I even had a PE buy the company I worked at, put in a new CEO, and his goal was to rewrite the entire code base in a year. I asked him what problems this would solve and never got a straight answer besides "its yucky" and "people told me they dont like it."
I have had multiple upper management teams decide that "dealing with this product is too hard, let's start from scratch" as if the new thing wouldn't have the same problems of the old thing, but with less effort put into it.
People love to work on new, all the possibilities and none of the bugs!(yet)
Devs love new tech and the product people love something new to put their stamp on, but chasing that high can be ruinous.
I have seen over the past decades this concept of just reusable throw it away code becomes the norm and that’s why also I’m always surprised to look at people complaining about AI development and it’s like yeah it’s just the same as all other development at this point everything‘s just frameworks and throwaway code
I’m not even mad at it but it’s just one of those things where people are like “I’ve never dealt with anything like this”
But it’s the majority of operational software engineering since more or less forever
So in general most of the people have worked on a bunch of greenfield development, thought of the project 2 years old as aged out entirely, and never thought you might "maintain" something at all.
Getting product to prioritize refactoring a working product is like pulling teeth. Even if maintenance is a moderate drain on resources, work beyond maintenance on working solutions isn’t seen as a net win.
1) the speed at which AI-generated codebases grow is far in excess of what human developers can achieve. What took years to accumulate in the past can be produced in a few days/weeks.
2) past large codebases that end up in a similar state would often see a mixture of developer talent. So while you might have a few developers who produce dross, there will also be a few who can pull it back together. You start to see threads of sanity appear, and from that the potential to refactor further, rather than the uniform spaghetti monster that's near unassailable from every direction that we're now getting from the pure-AI projects.
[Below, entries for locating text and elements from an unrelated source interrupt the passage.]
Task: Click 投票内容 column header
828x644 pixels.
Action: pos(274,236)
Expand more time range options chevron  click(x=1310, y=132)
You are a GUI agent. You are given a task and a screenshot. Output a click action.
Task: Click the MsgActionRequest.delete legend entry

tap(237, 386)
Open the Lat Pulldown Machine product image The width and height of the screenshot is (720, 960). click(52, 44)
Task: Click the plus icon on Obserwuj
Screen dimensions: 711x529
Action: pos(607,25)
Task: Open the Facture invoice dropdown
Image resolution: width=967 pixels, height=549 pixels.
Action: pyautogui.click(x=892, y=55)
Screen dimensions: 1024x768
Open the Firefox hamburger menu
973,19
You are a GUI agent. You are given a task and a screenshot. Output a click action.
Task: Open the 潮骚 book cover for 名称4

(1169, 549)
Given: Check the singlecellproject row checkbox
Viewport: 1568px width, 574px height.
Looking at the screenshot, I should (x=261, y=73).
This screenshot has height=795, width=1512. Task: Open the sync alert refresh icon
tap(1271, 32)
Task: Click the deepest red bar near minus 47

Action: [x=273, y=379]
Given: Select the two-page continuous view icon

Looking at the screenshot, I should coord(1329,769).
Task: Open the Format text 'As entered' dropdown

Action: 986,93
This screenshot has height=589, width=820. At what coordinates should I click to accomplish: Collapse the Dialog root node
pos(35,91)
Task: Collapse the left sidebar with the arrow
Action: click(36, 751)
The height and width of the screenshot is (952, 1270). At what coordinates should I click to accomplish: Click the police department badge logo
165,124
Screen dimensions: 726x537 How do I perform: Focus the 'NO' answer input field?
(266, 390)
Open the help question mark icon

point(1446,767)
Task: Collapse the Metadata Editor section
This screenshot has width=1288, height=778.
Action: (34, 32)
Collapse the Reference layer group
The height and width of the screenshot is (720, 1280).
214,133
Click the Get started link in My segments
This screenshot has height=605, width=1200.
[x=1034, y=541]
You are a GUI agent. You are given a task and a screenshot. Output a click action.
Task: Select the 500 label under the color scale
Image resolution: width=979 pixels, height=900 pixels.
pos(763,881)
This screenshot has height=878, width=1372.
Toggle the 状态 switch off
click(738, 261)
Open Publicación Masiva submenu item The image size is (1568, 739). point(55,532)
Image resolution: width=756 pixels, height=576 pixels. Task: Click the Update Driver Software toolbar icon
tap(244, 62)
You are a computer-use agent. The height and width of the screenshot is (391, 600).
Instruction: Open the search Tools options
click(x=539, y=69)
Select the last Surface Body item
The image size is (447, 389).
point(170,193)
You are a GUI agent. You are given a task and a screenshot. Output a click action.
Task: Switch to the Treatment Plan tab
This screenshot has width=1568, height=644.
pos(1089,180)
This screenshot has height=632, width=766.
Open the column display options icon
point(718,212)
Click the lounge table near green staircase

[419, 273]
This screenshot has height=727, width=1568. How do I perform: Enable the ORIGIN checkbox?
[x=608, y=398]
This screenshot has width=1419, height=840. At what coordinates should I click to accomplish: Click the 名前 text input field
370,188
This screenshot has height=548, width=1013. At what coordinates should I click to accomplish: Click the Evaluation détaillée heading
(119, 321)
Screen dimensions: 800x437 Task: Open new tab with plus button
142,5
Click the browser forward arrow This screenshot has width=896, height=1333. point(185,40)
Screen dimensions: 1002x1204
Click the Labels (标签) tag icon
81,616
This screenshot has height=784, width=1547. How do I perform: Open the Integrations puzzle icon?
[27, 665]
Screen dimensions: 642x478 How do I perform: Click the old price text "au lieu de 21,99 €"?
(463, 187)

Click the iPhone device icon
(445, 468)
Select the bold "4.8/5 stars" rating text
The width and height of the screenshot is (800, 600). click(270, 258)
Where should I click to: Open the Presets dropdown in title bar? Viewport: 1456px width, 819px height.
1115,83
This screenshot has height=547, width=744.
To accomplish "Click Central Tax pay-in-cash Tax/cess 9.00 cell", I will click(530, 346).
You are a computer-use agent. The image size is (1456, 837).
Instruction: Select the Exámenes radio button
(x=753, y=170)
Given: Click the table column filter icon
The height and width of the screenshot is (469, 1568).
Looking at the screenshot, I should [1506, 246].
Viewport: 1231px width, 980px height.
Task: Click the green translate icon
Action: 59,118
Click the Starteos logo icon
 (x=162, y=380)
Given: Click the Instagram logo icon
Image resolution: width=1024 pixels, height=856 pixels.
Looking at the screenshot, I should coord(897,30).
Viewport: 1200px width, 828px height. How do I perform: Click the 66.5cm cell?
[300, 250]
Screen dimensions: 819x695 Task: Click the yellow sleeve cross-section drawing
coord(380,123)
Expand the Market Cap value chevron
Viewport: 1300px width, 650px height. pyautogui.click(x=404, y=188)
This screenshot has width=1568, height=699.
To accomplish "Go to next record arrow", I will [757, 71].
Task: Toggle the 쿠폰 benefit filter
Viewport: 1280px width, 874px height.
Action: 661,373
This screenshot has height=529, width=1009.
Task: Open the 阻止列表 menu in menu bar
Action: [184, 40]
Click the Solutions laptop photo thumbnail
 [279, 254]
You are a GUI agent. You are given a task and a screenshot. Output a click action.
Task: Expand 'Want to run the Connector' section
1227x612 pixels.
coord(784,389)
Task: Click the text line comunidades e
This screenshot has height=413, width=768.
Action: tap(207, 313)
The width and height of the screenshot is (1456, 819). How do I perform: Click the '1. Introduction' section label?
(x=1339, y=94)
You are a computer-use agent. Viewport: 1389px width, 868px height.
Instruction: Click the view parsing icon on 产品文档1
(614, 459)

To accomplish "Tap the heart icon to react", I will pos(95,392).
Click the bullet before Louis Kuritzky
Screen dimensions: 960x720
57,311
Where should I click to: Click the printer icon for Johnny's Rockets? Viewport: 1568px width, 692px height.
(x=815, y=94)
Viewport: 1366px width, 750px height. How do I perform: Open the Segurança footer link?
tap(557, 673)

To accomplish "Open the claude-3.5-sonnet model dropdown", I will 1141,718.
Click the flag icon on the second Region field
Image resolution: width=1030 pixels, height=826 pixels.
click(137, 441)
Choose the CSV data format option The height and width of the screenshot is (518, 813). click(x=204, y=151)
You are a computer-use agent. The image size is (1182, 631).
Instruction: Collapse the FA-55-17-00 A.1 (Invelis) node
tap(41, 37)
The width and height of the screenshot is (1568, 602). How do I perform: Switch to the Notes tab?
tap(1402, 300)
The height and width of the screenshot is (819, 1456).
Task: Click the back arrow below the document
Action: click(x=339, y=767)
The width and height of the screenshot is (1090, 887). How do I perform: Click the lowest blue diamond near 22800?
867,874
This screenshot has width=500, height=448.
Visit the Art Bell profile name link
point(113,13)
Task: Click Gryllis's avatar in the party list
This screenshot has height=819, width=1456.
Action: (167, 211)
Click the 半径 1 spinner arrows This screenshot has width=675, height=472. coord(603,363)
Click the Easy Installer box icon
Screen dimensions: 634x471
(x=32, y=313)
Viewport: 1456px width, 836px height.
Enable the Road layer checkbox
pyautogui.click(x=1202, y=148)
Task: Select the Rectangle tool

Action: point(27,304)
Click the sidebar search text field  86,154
3) external perception differs. AI has been pitched, sadly by sales, influencers and shills rather than experts in the field, to business leaders as the solution to all development problems. When you present this issue to stakeholders you're then immediately put on the defensive, e.g. it's initially viewed as negativity for the sake of negativity. With past technical debt discussions, outside of a few key parties (too often the person responsible for overseeing said debt developing), I've found that it's relatively straight forward to explain technical debt, the need to refactor and maintain systems as a going concern. For the technically disinclined it's easy to draw parallels with building maintenance: you don't expect to build an office and then never spend another cent, it takes continued investment and maintenance to keep it safe, clean, functional and compliant. The difficulty again with the AI projects here I think comes back to the accelerated timeline, as you're inevitably going to be saying months after it's created that it probably needs to be burnt to the ground in lieu of the far greater task of refactoring it. As opposed to a legacy project that has been going for years or decades, where it's a far more palatable concept to take drastic action.
It was organizational discipline
Again this is the same problem previously…organizational lack of discipline means you get some diva to build some un maintainable thing and then you have to go back and refactor it later
The problem is the same the speed is different I acknowledge but both our organizational problems and have nothing to do with writing code or technical
The problem moves from situation to structure
"Software Engineers" are embracing LLMs and getting shit done same as before.
What’s “new” is indeed the “new” bit in cleaning up new projects.